__Document section__
New Ideas to Curb Spread of Nuclear Technology — Multilateral Fuel Banks

By Senthil Ratnasabapathy

As Iran readies for another round of talks with western powers over its controversial nuclear programme, there is debate within the international non-proliferation circles about the best strategy or strategies to prevent another Iran-type situation from developing.

The debate has been necessitated by a number of developments, ranging from the availability of once confidential technology information through the Internet and the emergence of non-state actors such as Pakistan’s Abdul Qadir Khan, who act in the interest of state actors but involve in illicit activities often using governmental resources to transfer sensitive technology, to the open seeking of nuclear power and its technology in a world where the need to look beyond the fossil fuel sources for power is ever growing.

Gundremmingen NPP in Germany

Gundremmingen NPP in Germany

NPT’s Failures

And the 1970 Nuclear Non Proliferation Treaty (NPT), which promised to prevent spread of nuclear weapons technology, stands in a very fragile fundament. The NPT divides the world into two groups – the so-called nuclear haves (which are the five official weapons states, Britain, China, France, Russia and the USA) and the so-called not-haves, which includes the rest of the world.

__Task to carry out__
According to the article on multilateral fuel banks, which five countries does the NPT count as the official weapons states?

[Entries excerpted from a collection]
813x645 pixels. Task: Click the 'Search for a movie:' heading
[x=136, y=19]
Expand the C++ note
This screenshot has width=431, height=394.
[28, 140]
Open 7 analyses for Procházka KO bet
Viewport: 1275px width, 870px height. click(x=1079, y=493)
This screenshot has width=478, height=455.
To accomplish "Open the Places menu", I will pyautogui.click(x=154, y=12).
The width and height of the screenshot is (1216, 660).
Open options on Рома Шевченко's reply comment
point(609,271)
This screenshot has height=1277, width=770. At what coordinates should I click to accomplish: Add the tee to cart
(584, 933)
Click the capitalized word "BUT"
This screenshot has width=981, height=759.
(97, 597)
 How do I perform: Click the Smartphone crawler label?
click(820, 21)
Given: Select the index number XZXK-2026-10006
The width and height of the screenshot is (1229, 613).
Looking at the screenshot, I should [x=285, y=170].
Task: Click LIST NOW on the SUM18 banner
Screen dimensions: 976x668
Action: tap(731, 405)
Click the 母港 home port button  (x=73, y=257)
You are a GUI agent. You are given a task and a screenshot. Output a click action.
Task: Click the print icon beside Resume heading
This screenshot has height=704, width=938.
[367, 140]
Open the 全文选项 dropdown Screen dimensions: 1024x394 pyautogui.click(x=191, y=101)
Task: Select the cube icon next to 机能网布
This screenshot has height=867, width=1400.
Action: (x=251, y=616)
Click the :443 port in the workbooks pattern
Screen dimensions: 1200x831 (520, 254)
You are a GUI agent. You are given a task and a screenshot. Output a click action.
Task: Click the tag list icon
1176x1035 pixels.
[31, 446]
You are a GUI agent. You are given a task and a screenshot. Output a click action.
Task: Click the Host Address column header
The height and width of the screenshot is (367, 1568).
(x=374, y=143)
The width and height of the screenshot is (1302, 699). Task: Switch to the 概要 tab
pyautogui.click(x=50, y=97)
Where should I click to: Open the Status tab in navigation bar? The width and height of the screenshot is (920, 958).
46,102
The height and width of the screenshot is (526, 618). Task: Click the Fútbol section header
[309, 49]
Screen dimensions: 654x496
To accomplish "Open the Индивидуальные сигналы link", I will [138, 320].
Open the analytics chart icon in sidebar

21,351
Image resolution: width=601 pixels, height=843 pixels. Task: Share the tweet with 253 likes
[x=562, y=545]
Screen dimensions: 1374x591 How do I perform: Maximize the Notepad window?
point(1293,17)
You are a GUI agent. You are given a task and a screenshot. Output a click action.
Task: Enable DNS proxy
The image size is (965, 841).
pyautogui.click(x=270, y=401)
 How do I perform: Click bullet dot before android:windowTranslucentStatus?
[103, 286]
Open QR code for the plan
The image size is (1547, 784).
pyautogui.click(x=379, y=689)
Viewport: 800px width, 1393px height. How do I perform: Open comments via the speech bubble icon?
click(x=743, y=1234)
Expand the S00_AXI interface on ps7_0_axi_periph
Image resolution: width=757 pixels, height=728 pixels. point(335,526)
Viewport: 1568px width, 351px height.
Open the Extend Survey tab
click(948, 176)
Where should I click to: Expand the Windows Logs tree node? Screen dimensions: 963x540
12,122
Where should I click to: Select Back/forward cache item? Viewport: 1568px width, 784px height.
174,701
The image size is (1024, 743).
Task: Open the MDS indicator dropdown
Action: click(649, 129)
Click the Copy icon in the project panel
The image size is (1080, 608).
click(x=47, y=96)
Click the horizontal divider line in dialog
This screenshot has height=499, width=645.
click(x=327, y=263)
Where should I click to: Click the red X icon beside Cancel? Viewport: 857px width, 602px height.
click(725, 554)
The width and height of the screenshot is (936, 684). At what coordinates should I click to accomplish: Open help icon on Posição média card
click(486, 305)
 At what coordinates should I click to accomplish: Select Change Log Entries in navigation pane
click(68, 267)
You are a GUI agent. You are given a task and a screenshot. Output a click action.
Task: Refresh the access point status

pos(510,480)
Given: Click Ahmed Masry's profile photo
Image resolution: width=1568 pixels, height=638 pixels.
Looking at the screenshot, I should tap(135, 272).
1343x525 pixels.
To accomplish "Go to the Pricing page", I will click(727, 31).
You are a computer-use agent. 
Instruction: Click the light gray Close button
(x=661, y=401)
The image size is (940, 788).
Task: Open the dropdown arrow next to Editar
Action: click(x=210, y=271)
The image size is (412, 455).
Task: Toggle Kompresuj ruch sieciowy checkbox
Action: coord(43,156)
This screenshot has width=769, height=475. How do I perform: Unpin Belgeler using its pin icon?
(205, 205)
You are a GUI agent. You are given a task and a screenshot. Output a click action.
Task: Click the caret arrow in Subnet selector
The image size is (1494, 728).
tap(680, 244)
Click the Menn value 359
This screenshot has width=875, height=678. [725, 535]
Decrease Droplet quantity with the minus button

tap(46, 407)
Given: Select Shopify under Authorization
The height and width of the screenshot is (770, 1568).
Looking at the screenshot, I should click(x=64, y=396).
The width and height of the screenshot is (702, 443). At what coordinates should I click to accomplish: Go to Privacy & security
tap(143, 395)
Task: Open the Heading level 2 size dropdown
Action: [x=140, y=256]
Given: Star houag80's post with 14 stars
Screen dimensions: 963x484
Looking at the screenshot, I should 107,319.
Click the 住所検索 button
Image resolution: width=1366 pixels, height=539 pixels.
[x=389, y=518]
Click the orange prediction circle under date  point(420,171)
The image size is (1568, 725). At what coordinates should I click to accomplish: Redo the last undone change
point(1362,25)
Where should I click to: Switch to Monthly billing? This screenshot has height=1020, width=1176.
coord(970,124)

__Reply__
Britain, China, France, Russia and the USA.